= Moves management =

Moves management is a term used primarily with the non-profit sector in relationship to donor development. It refers to the process by which a prospective donor is moved from cultivation to solicitation. “Moves” are the actions an organization takes to bring in donors, establish relationships, and renew contributions. David Dunlop, the Cornell University senior development officer who developed the concept of moves management, described the idea as “changing people’s attitudes so they want to give.”

==Implementation==
An organization implementing moves management should have a system of policies, procedures, and practices that direct the actions of the organization towards bringing in donors, forging relationships, and generating major gifts. These systems should be focused on donors, rather than donations.

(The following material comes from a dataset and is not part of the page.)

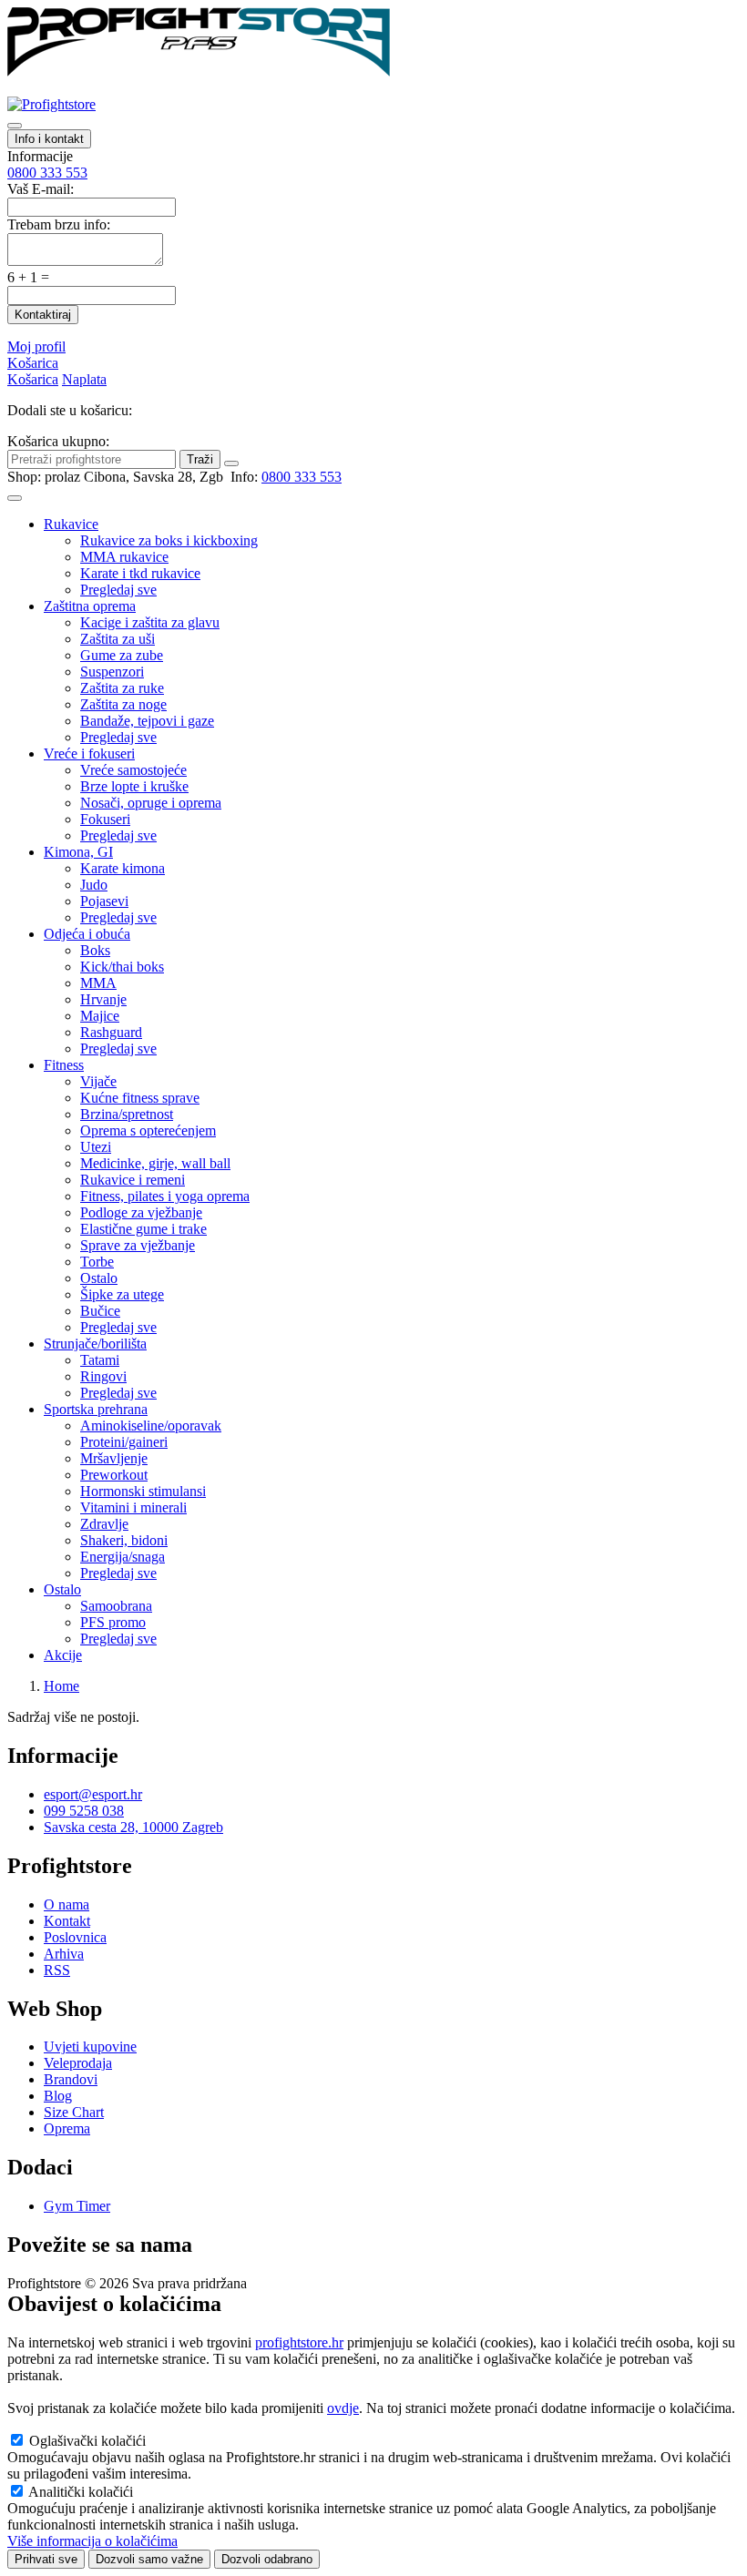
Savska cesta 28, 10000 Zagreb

They should also emphasize documenting the relationship between the donor and the organization.

==Information Tracked==
Moves management requires a baseline of personally identifiable information for each donor. Because moves management attempts to leverage personal relationships with donors, an organization should be tracking the following:

- Donor's biographical information
- Donor's actions
- Donor's interests
- Donor's relationships
- Donor's giving history

Using this data and any other additional information in your information tracking system is the foundation for enhancing donor communication and improving solicitation strategies under the moves management philosophy.

==Social Data==
Moves management’s heavy focus on donor relationships has led to social data transforming the way organizations are able to interact with donors. Organizations have primarily begun incorporating social data into their moves management strategies in two ways: prospecting and engagement.

===Prospecting Uses===
The donor prospecting phase has been enhanced through the ability of constituent relationship management (CRM) technology to import social data. This data also helps inform solicitation strategies, pipeline management, and overall outreach execution for the entire organization.

===Engagement Uses===
Donor engagement has benefitted from the use of social data by providing development officers with additional methods of communication. The variety of ways that social media is disseminated has created. CRM software is commonly used to parse the large quantities of social data to turn it into something that is actionable for development officers who are reaching out and nurturing donor relationships.